This Is What's Wrong With a Four-Day Workweek
Switching from a five-day to a four-day workweek often is touted as a benefit for people who want to build more flexibility into their schedule, but it can be a trap for people who already find themselves stretched too thin. Overworked Americans might inadvertently add to their workload rather than reducing it, research suggests.
Adopting a condensed schedule, the thinking goes, forces workers to better prioritize their to-do lists, while dangling the promise of a three-day weekend—every weekend!—to keep people motivated.
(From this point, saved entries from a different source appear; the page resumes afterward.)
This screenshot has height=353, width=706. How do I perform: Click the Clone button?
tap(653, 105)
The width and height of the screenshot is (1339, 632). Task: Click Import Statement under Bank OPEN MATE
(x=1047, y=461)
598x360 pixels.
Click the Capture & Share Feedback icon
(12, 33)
For working parents, it’s often cited as a way to cut down on the high cost of childcare, and it gives people with long commutes a financial break on what they have to pay in gas, tolls, or public transportation every week.
But the reality is that stretching the workday has drawbacks of its own. Ohio State University public health professor Allard Dembe noted in an article in The Conversation that people who regularly log extra hours are more likely to get hurt at work if they work in industrial settings, and more likely to suffer negative health effects "as a result of fatigue and stress that accumulate over a longer-than-normal working day." The primary problem with the four-day week, he observed, "is that whatever work needs to be done, needs to get done in the same amount of total time. Despite wishes to the contrary, there are still only 24 hours in a day."
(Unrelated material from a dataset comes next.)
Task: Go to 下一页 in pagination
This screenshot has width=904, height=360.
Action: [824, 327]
A body of other research referenced by the Harvard Business Review found that people working long hours have a harder time making good judgment calls, managing their emotions and communicating—necessities in just about any job today.
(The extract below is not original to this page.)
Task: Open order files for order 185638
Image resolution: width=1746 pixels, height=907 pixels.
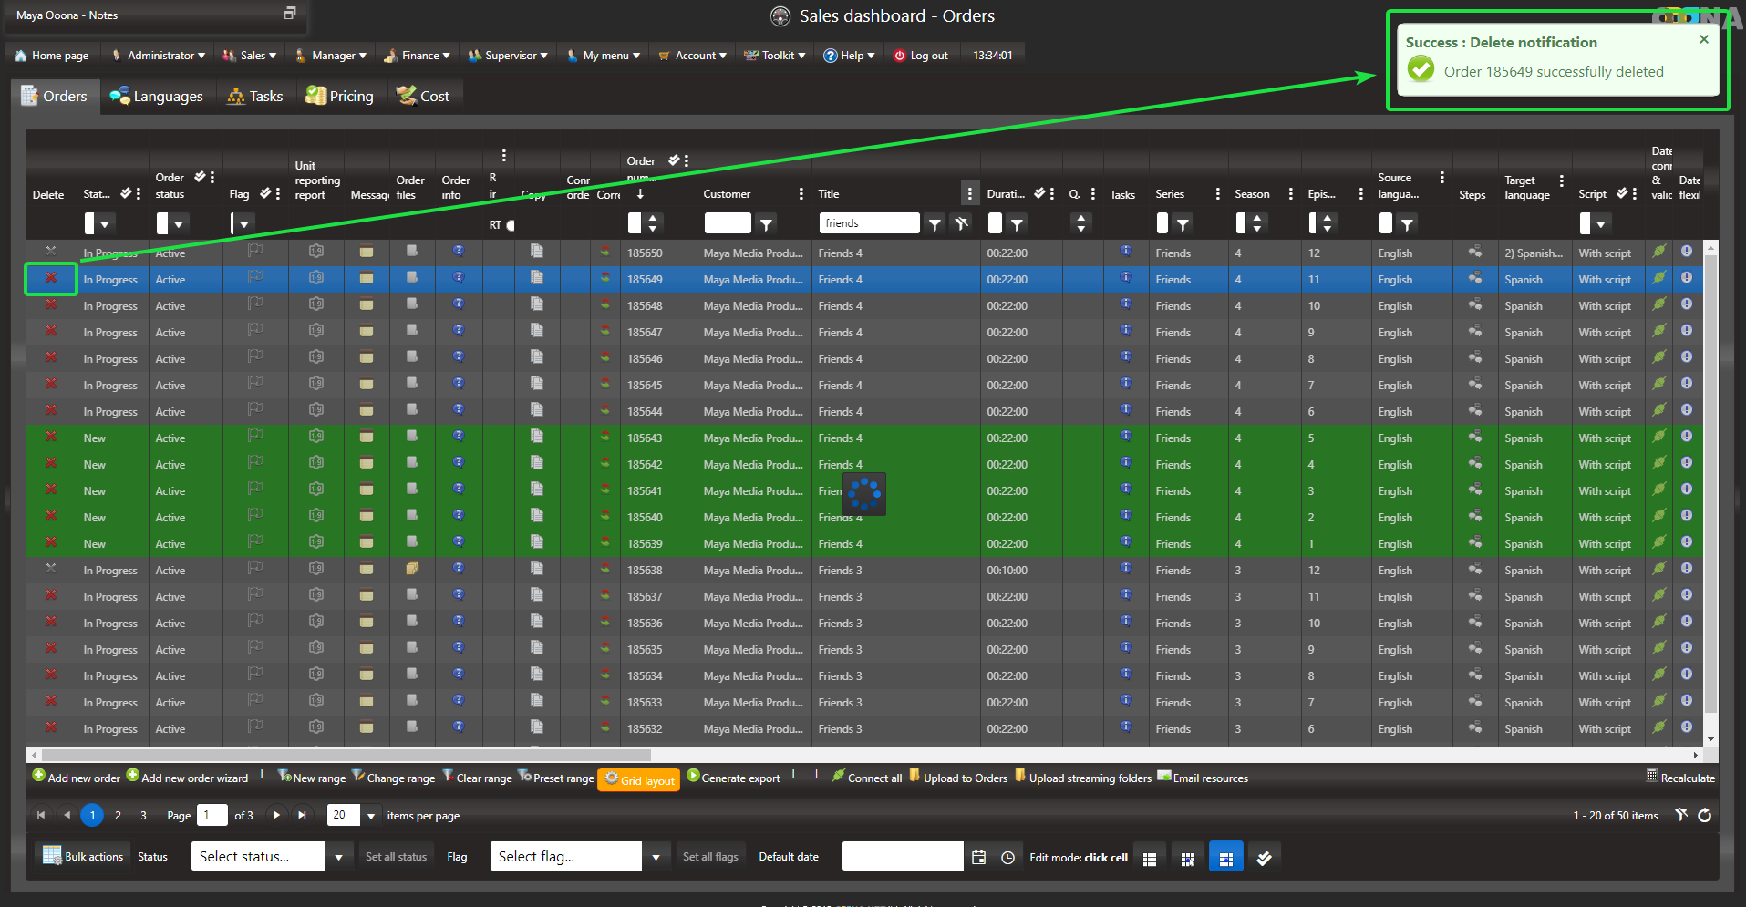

The effects are especially pronounced on female workers, studies have found. "Women—especially women who have to juggle multiple roles—feel the effects of intensive work experiences and that can set the table for a variety of illnesses and disability," Dembe warned.
What’s more, if those last couple of hours every day in a four-day workweek aren’t as productive as they need to be, you could find yourself feeling pressure to come in on your day off to get more done, defeating the purpose of the four-day workweek in the first place. If you want to give a four-day week a shot, it's important to set firm boundaries around your hours, allow yourself breaks to recharge your batteries, and avoid letting work creep back into your extra day off.